Hattie-Ranking: Teacher first

Kleine Klassen, finanziell luxuriöse Schulausstattung, offene Unterrichtformen, moderne Lernumgebungen und Privatschulen bringen nichts. Auch der nervös-geschäftige Reformismus von Rot-Grün mit Gemeinschaftsschule und Kita-Bildung ist irrelevant für den Lernerfolg. Entscheidend ist die Lehrerin, der Lehrer. Zu diesem Ergebnis kommt der neuseeländische Unterrichtsforscher John Hattie in seiner Analyse „Visible Learning“ mit der weltweit größten Datenbasis von 250 Mio Schülern.

Professort John Hattie aus Melbourne war fleissig: Über 15 Jahre lang hat er weltweit sämtliche über 50000 englischsprachigen Studien zum Lernerfolg gesichtet, über 500 Metaanalysen (z. B. zu Hausaufgaben, Förder-unterricht, Vokabellernen, Sitzenbleiben, Elternarbeit usw.) ausgewertet und zur großen Synthese der empirischen Unterrichtsforschung in das 2008 erschienenes Buch „Visible Leaning“ eingearbeitet. Für die unterschiedlichen Lernbedingungen und Unterrichtsmethoden ermittelte Hattie dann je einen Erfolgsfaktor – Effektstärke genannt -, die er in einer Tabelle anordnete. Und diese Tabelle ist für alle reformpädagogisch Bewegte schwer verdaulich: „Wir diskutieren leidenschaftlich über die äußeren Strukturen von Schule und Unterricht. Sie rangieren aber ganz unten in der Tabelle und sind, was das Lernen angeht, unwichtig“, so Hattie. Die größten Unterschiede im Lernzuwachs zeigen sich nicht zwischen den Ländern, Regionen bzw. Schulen, sondern zwischen den einzelnen Klassen, also zwischen den einzelnen Lehrern. Deshalb heißt Hatties zentrale Message: Was Schüler lernen, bestimmt der einzelne Pädagoge – alle anderen Einflußfaktoren sind demgegenüber zweitrangig: Finanzielle Ausstattung der Schule (kein Einfluß auf Wissensgewinn), kleine Klassen (im Ranking weit unten auf Platz 106), Schulformen, offener Unterricht, Notengebung, Jahrgangsübergreifende Klassen, Teamarbeit, Individualisirung des Unterrichts … Wenn die Initiative „Schule im Aufbruch“ fordert, dass Schüler „ihre Lernprozesse am besten selbst gestalten“, dann landet dies im Hattie-Ranking ganz unten – in punkto Lernerfolg als irrelevant.

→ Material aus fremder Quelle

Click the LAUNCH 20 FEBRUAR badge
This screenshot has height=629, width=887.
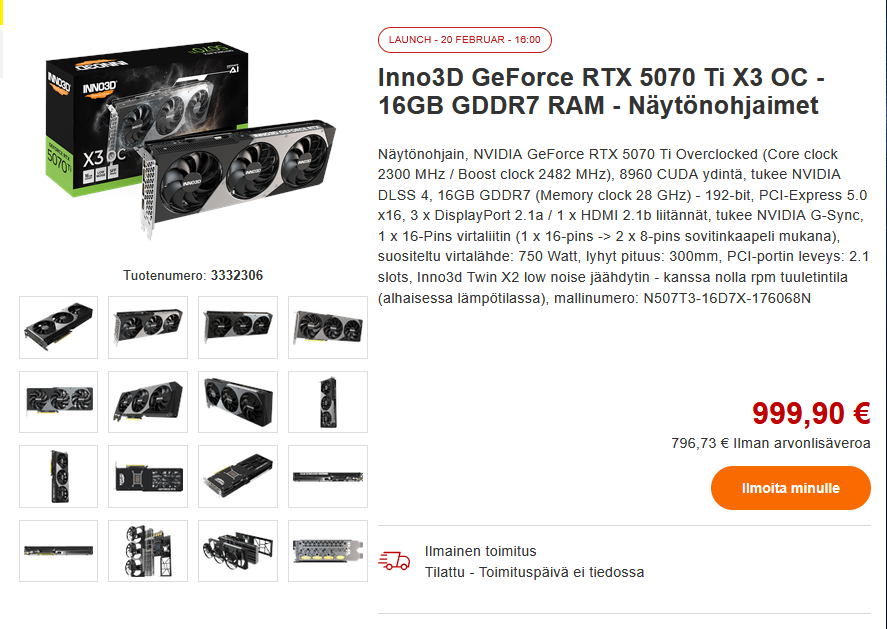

Wenn demnächst „Visible Learning „in der deutschen Übersetzung des Schulforschers Klaus Zierer als Buch erscheint, dann werden auch bei uns Hatties Befunde beachtet werden: Das Schulsystem hinterfragen bringt nichts, der Lehrer muß wieder ins Zentrum jeder Diskussion über die Schule gerückt werden. Gute Pädagogen sind wichtig, mit „Liebe zum Fach“, schlechte Lehrer müssen besser werden oder ihren Job wechseln. Die Ignoranz, Qualitäts-unterschiede zwischen Lehrern anzuerkennen, bezeichnet Hattie als „Verschwörung des Schweigens“. Jeglicher Methodenstreit ist Hattie zuwider – ein guter Lehrer verfügt über vielfältige Methoden, auch den oft so verpönten Frontalunterricht (direct instruction). Konsequente Klassenführung (classroom management), Gewährleistung des Schülerverständnisses (teacher clarity), strenge Kontrolle von der ersten bis zur letzten Minute, dabei aber: „Ein guter Lehrer sieht den eigenen Unterricht mit den Augen seiner Schüler“. In seinem zweiten, 2011 erschienenen Buch „Visible Learning for Teachers“ beschreibt Hattie dies als Pädagogik der permanenten Selbstreflektion. Nicht verhandelbar für Hattie ist die emotionale Seite des Lernens – ohne Vertrauen, Fürsorge, Einfühlungsvermögen, Liebe und Respekt gelingt Unterricht nicht.